Consigne: Réécrivez les données en commençant à la ligne qui contient « Další informace (188, 1020) » et en allant jusqu'à la fin, avec « Eshop » remplacé par « E-shop » et tout le reste inchangé.

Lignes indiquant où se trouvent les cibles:

##############################

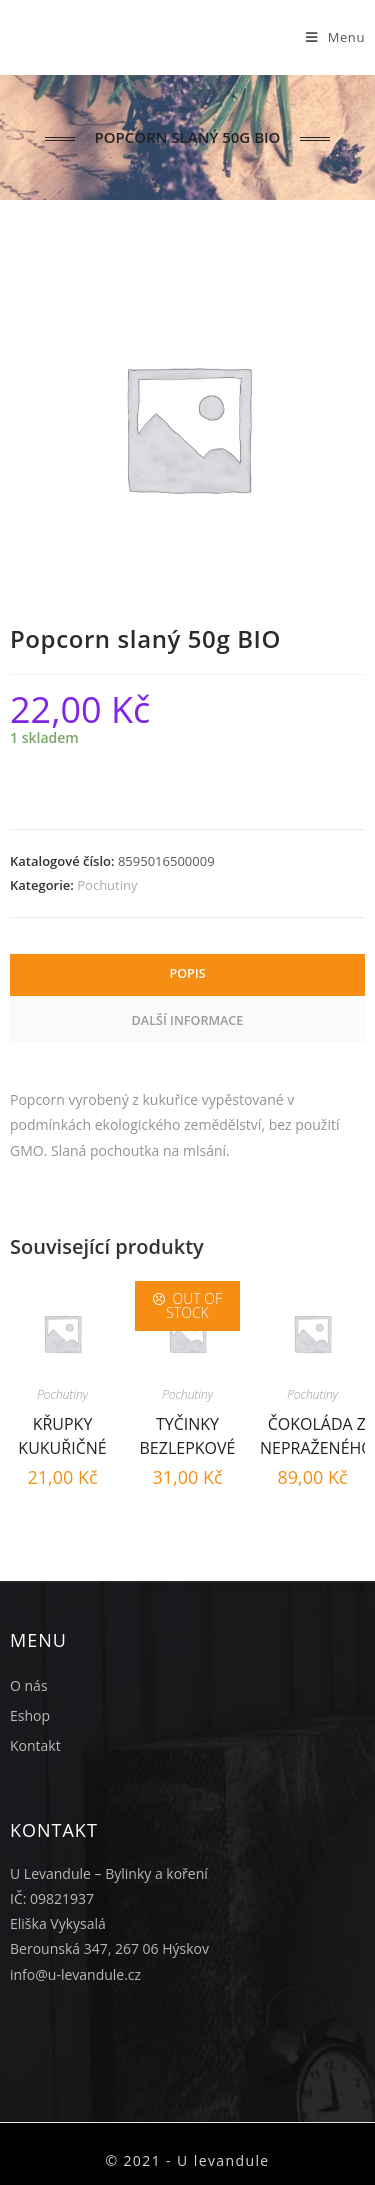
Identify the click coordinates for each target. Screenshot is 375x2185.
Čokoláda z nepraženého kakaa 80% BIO (317, 1433)
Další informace (188, 1020)
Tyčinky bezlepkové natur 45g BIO (188, 1433)
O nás (29, 1685)
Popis (187, 973)
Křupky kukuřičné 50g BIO (62, 1433)
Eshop (30, 1715)
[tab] (187, 975)
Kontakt (35, 1745)
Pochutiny (107, 885)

##############################

Réponse complète:
Další informace (188, 1020)
Tyčinky bezlepkové natur 45g BIO (188, 1433)
O nás (29, 1685)
Popis (187, 973)
Křupky kukuřičné 50g BIO (62, 1433)
E-shop (30, 1715)
[tab] (187, 975)
Kontakt (35, 1745)
Pochutiny (107, 885)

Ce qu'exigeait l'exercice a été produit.